Impairment in Sulfite Reductase Leads to Early Leaf Senescence in Tomato Plants Academic Article uri icon


  • Sulfite reductase (SiR) is an essential enzyme of the sulfate assimilation reductive pathway, which catalyzes the reduction of sulfite to sulfide. Here we show that tomato plants (Solanum lycopersicum L.) with impaired SiR expression due to RNA interference (SIR Ri) developed early leaf senescence. The visual chlorophyll degradation in leaves of SIR Ri mutants was accompanied by a reduction of maximal quantum yield, as well as accumulation of H2O2 and of malondialdehyde (MDA), a product of lipid peroxidation. Interestingly, mRNA transcripts and proteins involved in chlorophyll breakdown in the chloroplasts were found to be enhanced in the mutants, while transcripts and their plastidic proteins, functioning in photosystem II, were reduced in these mutants compared with wild-type leaves. As a consequence of SiR impairment the levels of sulfite, sulfate and thiosulfate were higher and glutathione levels were lower compared to wild-type. Unexpectedly, in a futile attempt to compensate for the low glutathione, the activity of adenosine-5'-phosphosulfate reductase was enhanced leading to further sulfite accumulation in SiR Ri plants.

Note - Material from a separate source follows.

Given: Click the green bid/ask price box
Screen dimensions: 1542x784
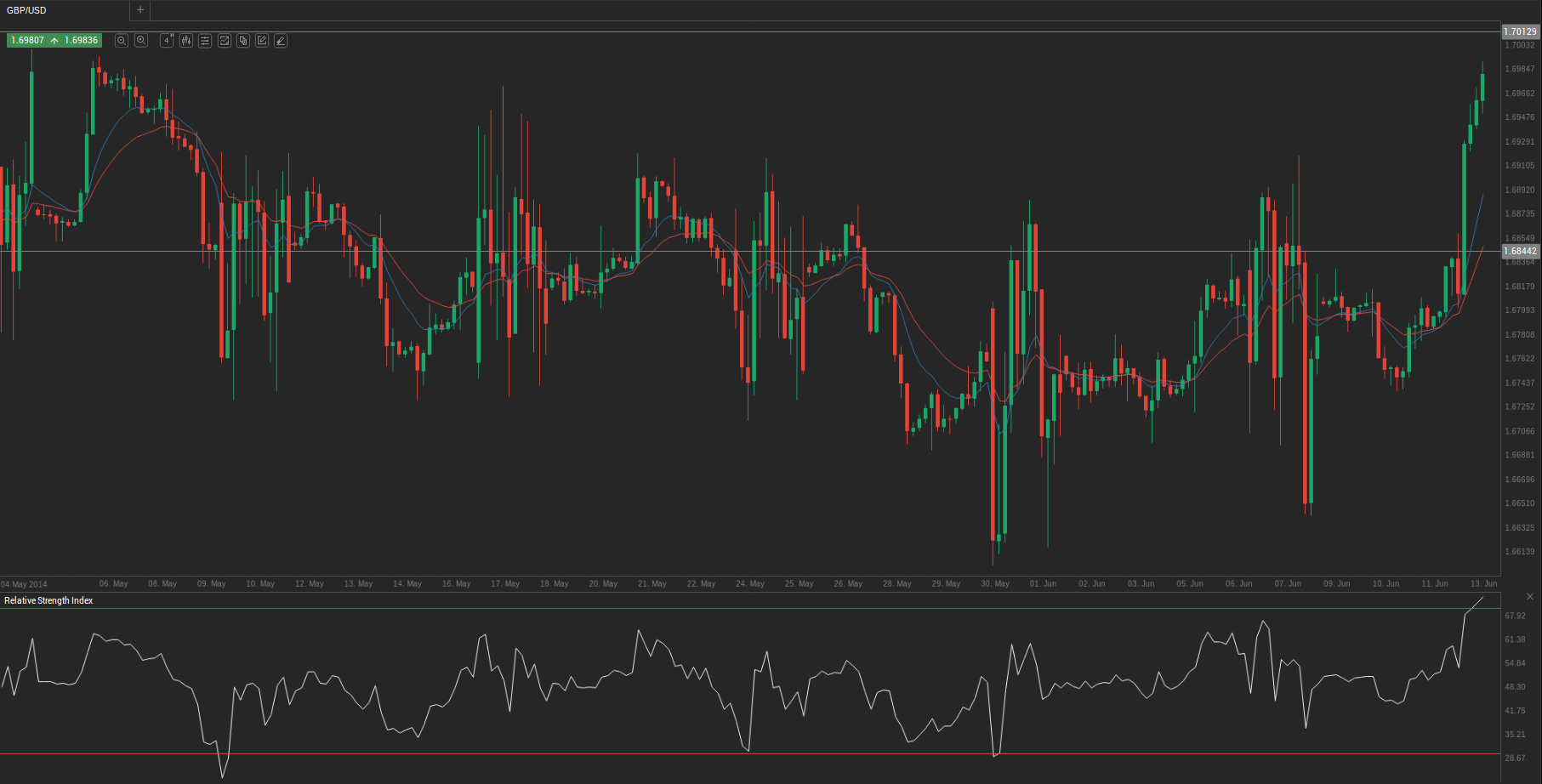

Increased sulfite oxidation to sulfate and incorporation of sulfite into sulfoquinovosyl diacylglycerols were not sufficient to maintain low basal sulfite levels, resulting in accumulative leaf damage in mutant leaves. Our results indicate that in addition to its biosynthetic role SiR plays an important role in prevention of premature senescence. The higher sulfite is likely the main reason for the initiation of chlorophyll degradation while the lower glutathione as well as the higher H2O2 and MDA additionally contribute to premature senescence in mutant leaves.